'The key factor in a successful implementation of a data warehouse is modelling the business correctly. Requirements change but the business never changes. The data warehouse must be built on business functions and processes. Not basing on requirements is where 60 to 70 per cent of organisations go wrong.
Steve Hitchman, founder and managing director, Management Information Principles (MIP), has been in the data management business for 10 years. He not only forcibly expressed the above statements but also had strong opinions on what is right and wrong in the data warehouse and business intelligence world now.
"A data warehouse is best implemented in small chunks so it is manageable and an organisation can budget for it. The big bang has gone. For example, a company could start with finance then [go on to] funds dealing, making sure they are linked together. You cannot buy a data warehouse, because they evolve. Every data warehouse is completely different; as the information stored has to be pertinent to the business, it has to be a business-based data store," Hitchman said.
"The success of the data warehouse hinges on the IT department working in conjunction with its business managers, otherwise they are doomed to failure."
One of the questions that Hitchman was a little shy to answer was naming successful data warehouse implementations in Australia. "That's tough because clients do not want their competition to know they even have a data warehouse. A successful data warehouse is considered to be a strategic advantage. Nevertheless he did say that Solution 6's data warehouse still works, even though the data warehouse was implemented three owners ago. It was developed by CVSI, which was then taken over by ComputerVision and then Solution 6. The reason it still works, Hitchman said, is that the business has not changed despite changing ownership three times.
"Organisations may well set up subject-oriented data marts that are a subset of the data in the data warehouse for active analysis. On saying that, there are different styles of analysis: passive used for verification and active where value is gained from the data.
"Passive relies on Online Analytical Processing (Olap) or Relational Online Analytical Processing (Rolap), which needs a user to ask a question. Active equates to predictive and correlates to finding out things you don't actually know (knowledge discovery). It is called data mining and it can use neural networks, decision trees, clustering and segmentation.
"Data warehouses still store data on products and services, but there is a swing towards customer-centric data warehouses where there is one view of a customer, which is absolutely necessary for a successful customer relationship management (CRM) strategy. Organisations cannot do proper CRM without it, so you cannot do CRM out of a box, because it is data-based. Examples of box-based CRM solutions are Clarify, Onyx, Siebel, Valex, Great Elk and Hard Hanks."
One of MIP's biggest competitors is SAS, but Hitchman said: "MIP is the leading data mining company solution provider in Australia. The company runs three divisions: consultancy, products and risk management."
The consultancy division provides strategic advice to organisations on data warehouses, data mining and decision support. It also builds data warehouses for customers, as well as running training courses in data warehouse and data mining.
The products division promotes, amongst others, Clemetime for data mining, DataStage and MicroStrategy for Rolap. The third division consults on risk management and has developed its own risk management products.
Hitchman explained why MIP chose a Rolap product rather than an Olap/Molap (Management of Online Analytical Processing) product from companies like Brio, Cognos and Business Objects. He said: "The limitation is that these products are cube-based, and cubes are not big enough to get down to the transactional data. Whereas with Rolap there is no cube, and it provides a quick slice and dice of the data and analysis directly against the data warehouse. Rolap is the way forward. With the use of the other products (Olap/Molap) an organisation guarantees it will fail.
"A teradata data warehouse is a good data warehouse but it is very expensive and an organisation needs a good decision support tool to take advantage of the data in a teradata warehouse.

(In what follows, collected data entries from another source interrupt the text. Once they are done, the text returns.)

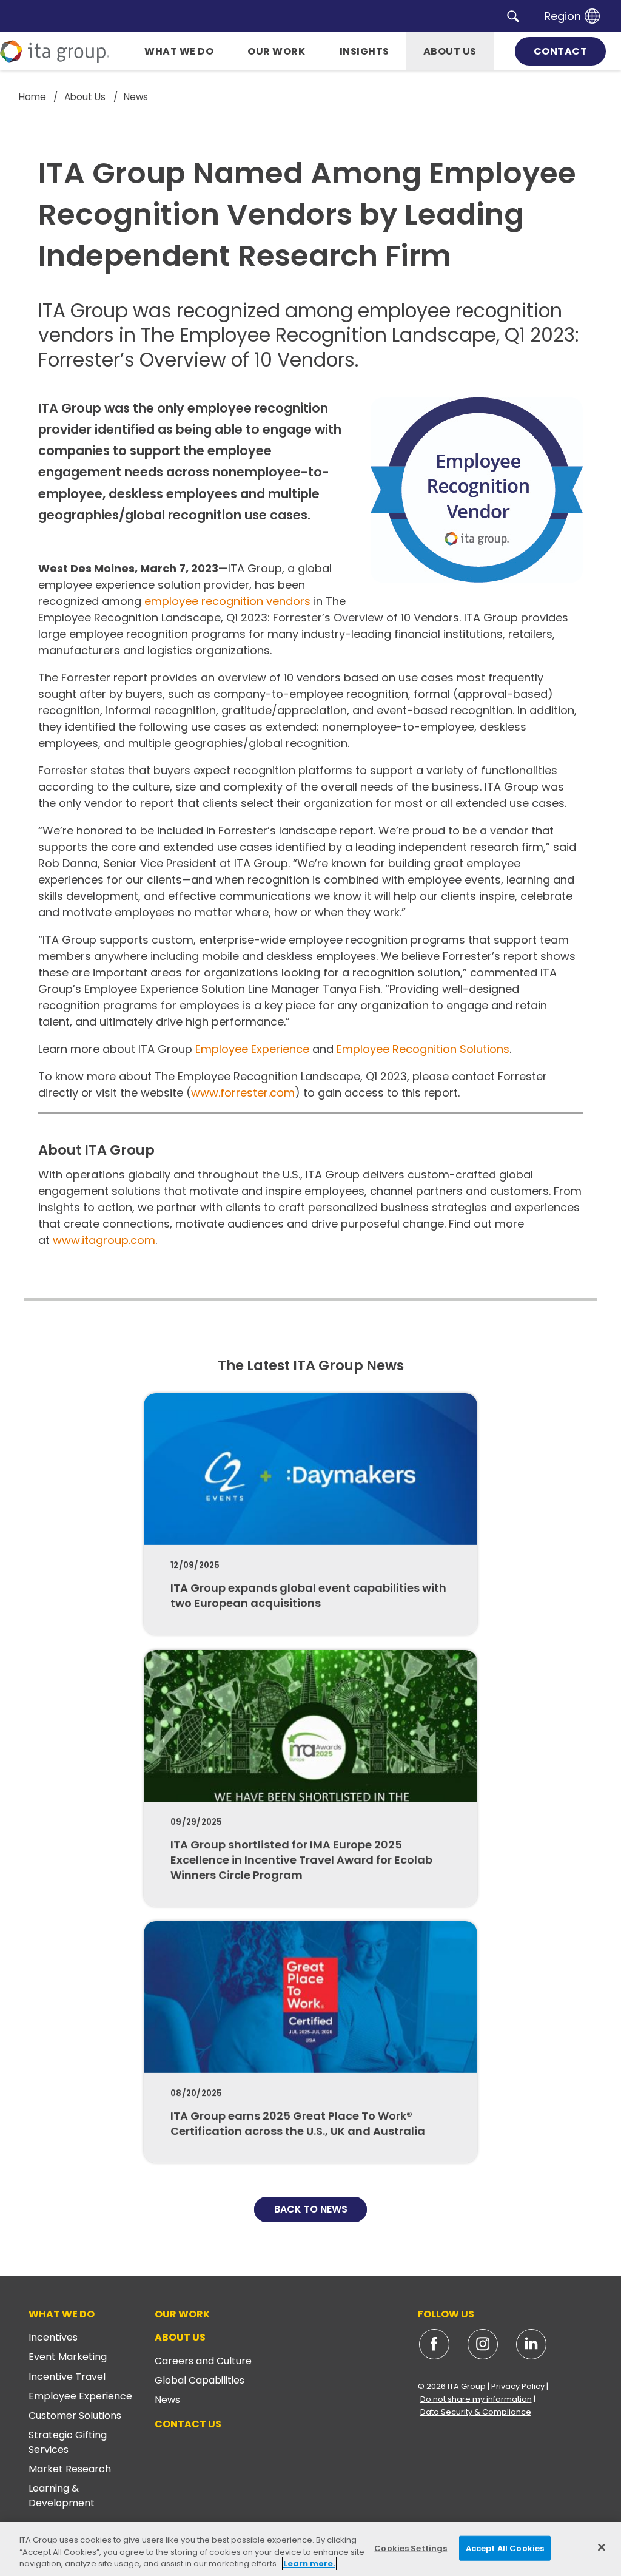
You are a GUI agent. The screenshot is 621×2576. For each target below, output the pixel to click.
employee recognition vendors (227, 601)
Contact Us (188, 2424)
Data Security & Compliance (475, 2412)
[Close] (601, 2547)
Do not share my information (476, 2399)
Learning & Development (62, 2495)
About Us (180, 2337)
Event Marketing (68, 2357)
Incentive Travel (67, 2377)
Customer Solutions (75, 2415)
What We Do (62, 2314)
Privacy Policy (518, 2386)
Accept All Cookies (505, 2548)
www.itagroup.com (104, 1240)
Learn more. (309, 2563)
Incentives (53, 2337)
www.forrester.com (243, 1092)
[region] (310, 2549)
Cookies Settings (410, 2548)
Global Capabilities (199, 2380)
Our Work (182, 2314)
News (167, 2400)
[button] (513, 16)
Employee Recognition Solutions (423, 1048)
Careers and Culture (203, 2361)
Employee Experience (252, 1048)
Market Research (70, 2469)
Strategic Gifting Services (68, 2442)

"There are a lot of data cemeteries out there. Another name for them is a data dump. Organisations have created a load of data, which does not reflect what they want. The data is unreliable; it's too slow to access it and the results cannot be trusted. MIP gets called in to do health checks on data warehouses, sometimes when up to 75 per cent of the work has already been done. This check will usually take around four to five weeks doing user interviews and looking at the data from a business perspective and a technical perspective. We remodel the data warehouse and then see how the data store fits. We look at features like extraction and loading of data, design and delivery mechanisms. After the analysis we recommend a course of action to rectify the data warehouse. Sometimes MIP does the work and other times the organisation is able to do it themselves.
"The cost of a data warehouse is substantial, but it can be done in edible chunks so an organisation can get the value from each chunk before moving on. Data warehouses cost-justify themselves now with a concerted move into the new business of publishing information from a data warehouse for use in applications like e-commerce. Banks, for example, can make a profit from [publishing information from] their data warehouses and in the process turn their data warehouses into a profit centre rather than a cost centre."